I’m new to these forums, but I’ve been using django professionally for work these past few years. Here and there, I’ve begun to find paper cuts that make the django ORM difficult, and sometimes dangerous to use on our fast-growing team. I wanted to specifically highlight one of those areas today, and gauge the community’s feelings on it.
We recently had an incident at work that was partially due to our use of the QuerySet.first() method in scenarios where we want to get the first result of a query, or if one does not exist, just None. The problem here is that we don’t actually care about the ordering of the results, but .first() will automatically add .order_by(“pk”) if the query is not already ordered, and this additional unnecessary ordering caused postgres to incorrectly use the primary key index on our table (due to the order by), rather than using the index relevant to the .filter(…) in our query, which led to massively degraded performance in a hotpath.
So far as I can tell, there are no methods available in QuerySet that are equivalent to .first(), but unordered, and so to achieve similar functionality, you generally have to write several lines of code instead. This creates a natural incentive to use .first() instead of those alternatives (due to the ergonomics), even though it may improperly apply ordering to a query which does not otherwise need or want it.
So my proposal is to take inspiration from the ActiveRecord ORM used by Ruby on Rails, and add a .take() method, documented here: ActiveRecord::Associations::CollectionProxy
Thanks for taking the time to read! Curious to hear others’ thoughts on this.
So far as I can tell, there are no methods available in QuerySet that are equivalent to .first(), but unordered
Would next(iter(qs[:1]), None) address your use case? It would be nice to see the multi-line recipe you’re using now.
I did have this same use case when I needed to access prefetched relations, and I ended up with the verbose:
my_instance.long_related_model_set.all()[0]
if my_instance.long_related_model_set.all()
else None
if the query is not already ordered, and this additional unnecessary ordering caused postgres to incorrectly use the primary key index on our table (due to the order by), rather than using the index relevant to the .filter(…) in our query, which led to massively degraded performance in a hotpath.

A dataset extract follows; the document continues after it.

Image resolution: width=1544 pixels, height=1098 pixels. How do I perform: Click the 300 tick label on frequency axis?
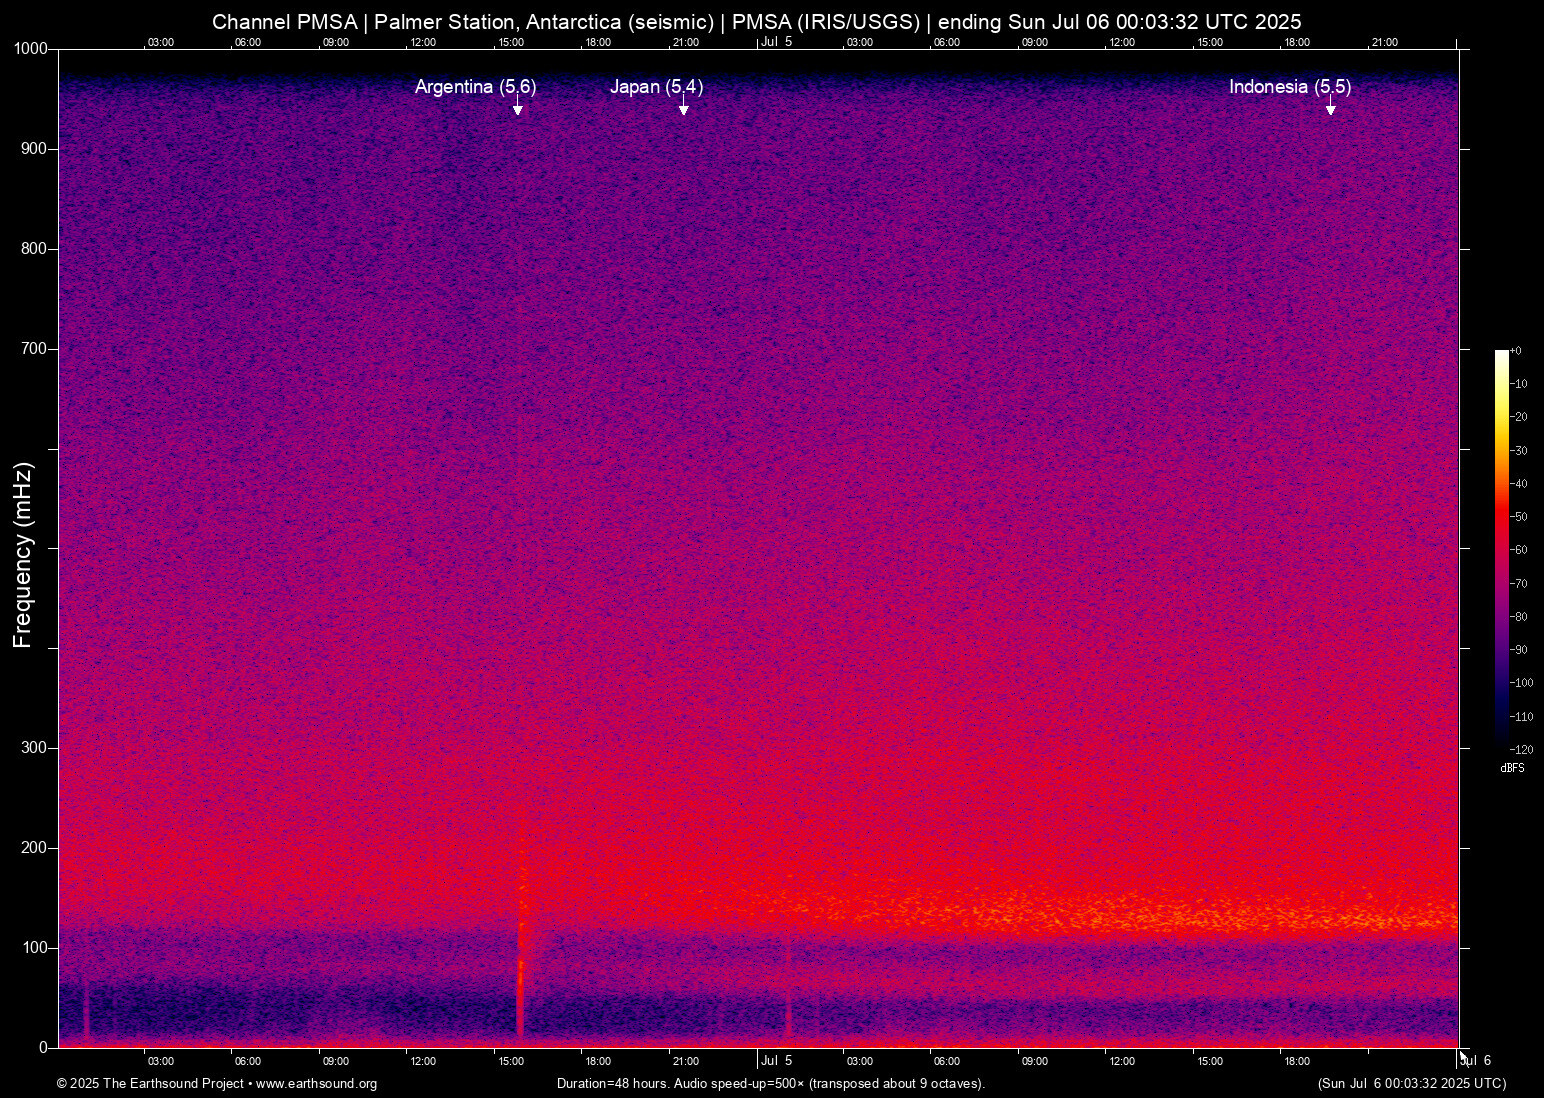point(34,748)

Model managers are nice for encapsulating query logic such that you know the intended index will be used. That’s where I would implement a take() method on your models that need them.
Would next(iter(qs[:1]), None) address your use case? It would be nice to see the multi-line recipe you’re using now.
That is better than what we ended up implementing in the rush of incident management (we used .all()[0] wrapped in a try/catch for handling IndexError), but it is still comparatively more-verbose/less-discoverable compared to a built-in QuerySet method. In other words, this still has poor ergonomics.
I suppose I just feel like this is a very generic feature, fit for use across really any QuerySet. Most other ORMs have an ergonomic method for getting the first row out of a query without auto-ordering it. It actually feels rather divergent that Django’s ORM does not provide a way to do this, IMO.
Some examples other than ActiveRecord (sorry some aren’t hyperlinks, I’m limited in how many links I can include in a post as a new user):
None of these include auto-ordering that I could see, which already makes Django’s ORM somewhat surprising here (it was to me when I first found out about it!), unless you are coming from a Rails background. IMO, providing a method that supports this kind of query is a very natural API for any SQL ORM to support.
I’m not sure I share you concern here. SQL without ORDER BY already is non-deterministic in the results it returns, and developers at large are generally aware that if they need a deterministic ordering for query results, they need to ask for it explicitly. And of course, .first() will continue to exist, and I think novice developers who are not aware of such concerns are much more likely to find .first() than .take() anyway.
I’m starting to agree with you – I ended up editing my response once I remembered I had to implement something similar to take the first element of out a prefetched relation to show what I resorted to
I’m glad to hear you are finding this at least directionally compelling
Is there anything I could do to help contribute something like this upstream? I would be happy to write up a more detailed specification/feature request somewhere and/or put together a pull request which implements this method to enable further discussion. I am open to whatever you would suggest!
P.S. I just saw that you have recently joined the Django Fellowship team. Congrats on the new role!
Thanks! Let’s wait to hear from more voices. If the response is at least mildly positive in a couple weeks, I would open a ticket at django/new-features and be sure to show the current workarounds.
Although clearly documented, the pk auto-ordering of first() / last() always felt like a surprising side effect to me. Pretty much for the same reason as @andy-monroe points out above - I simply was not used to this from other ORMs (mainly SQLAlchemy and SQLObject, if someone still knows it…). If I am not wrong it is also the only occasion, where the ORM does this, so it is somewhat unexpected from knowing other ORM mechanics.
Instead of introducing yet another API method, wouldn’t it be better to revisit the reasons for the auto-ordering and, if possible, lift that behavior on first() / last()?
@jerch while I am personally in favor of that, this would result in a significant/breaking change for current behavior, which seems well worth avoiding.
For now, we could definitely update the docstring for QuerySet.first() to make the existing behavior much more readily discoverable for newcomers.